It's October, and I'm starting to feel in the mood for a creepy read, but a very particular creepy read.
If I had a copy, I'd reread Hangsaman, a 1951 novel by the incomparable Shirley Jackson. Hangsaman, which gets its title from the 15th century ballad "The Gallows Tree" , is about a shy college freshman named Natalie Waite who seems to be losing her already tenuous grip on reality. After a few weeks at school, she meets a girl named Tony and they get along great. Natalie is blissful, but there's something odd about Tony.
After We Have Always Lived In The Castle and Life Among the Savages, this is my favorite Shirley Jackson book. But the covers of successive editions make me crabby. No one ever gets it just right. Not like they do with Castle. That one has seen one excellent cover after another. The edition of Hangsaman pictured above seems to take things a little too literally.
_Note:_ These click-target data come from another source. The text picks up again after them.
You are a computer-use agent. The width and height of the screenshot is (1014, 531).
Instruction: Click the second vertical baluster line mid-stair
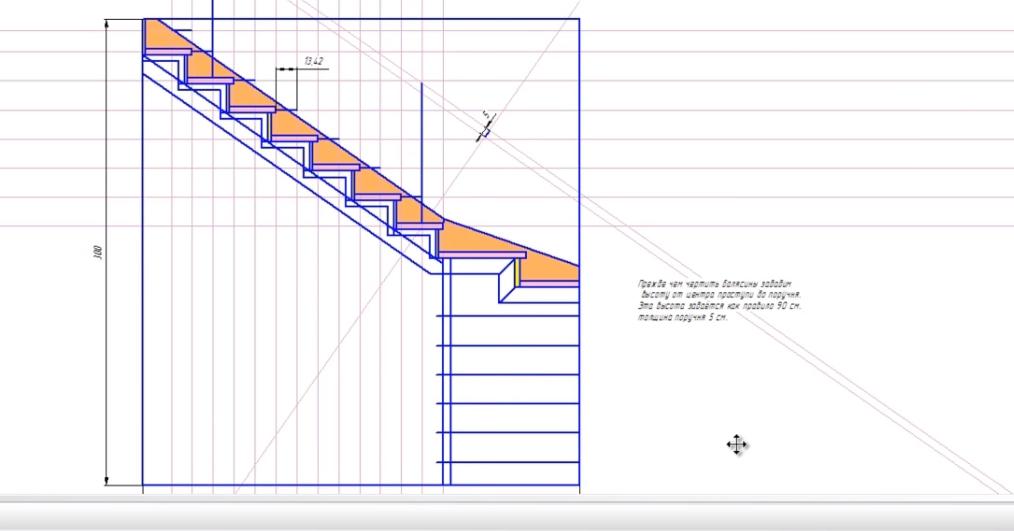point(422,140)
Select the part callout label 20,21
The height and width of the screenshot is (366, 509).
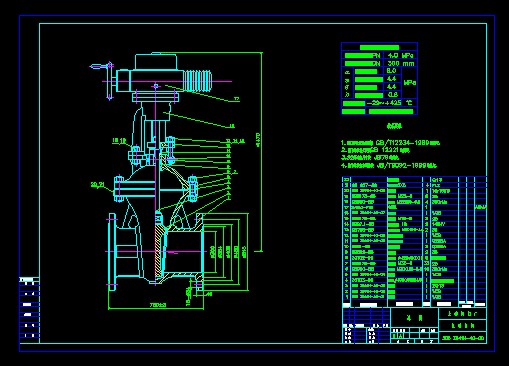tap(98, 184)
This cover fits more with the spirit of the story, but it's got a 1960s feel. It's all psychedelic, man, and wow. Yeah, maybe some magic mushrooms would take away those awkward late-adolescent blues.
This is where I start snickering, but I'm wearing my annoyed face, too. The girl in the cover has Jacqueline Kennedy hair and pointy breasts and she's being blown backward towards a forbidding Gothic structure. It's like the illustrator got mixed up and drew for The Haunting of Hill House, a novel Jackson wrote several years later. The background and lettering is the obligatory slime green and aqua that you see on so many Phyllis A. Whitney covers.
Out of all the covers, I like this one the best. Red and black, and a partially destroyed Tarot card. Suggested twistedness is always the best. I could be happy with this copy. So would Shirley Jackson.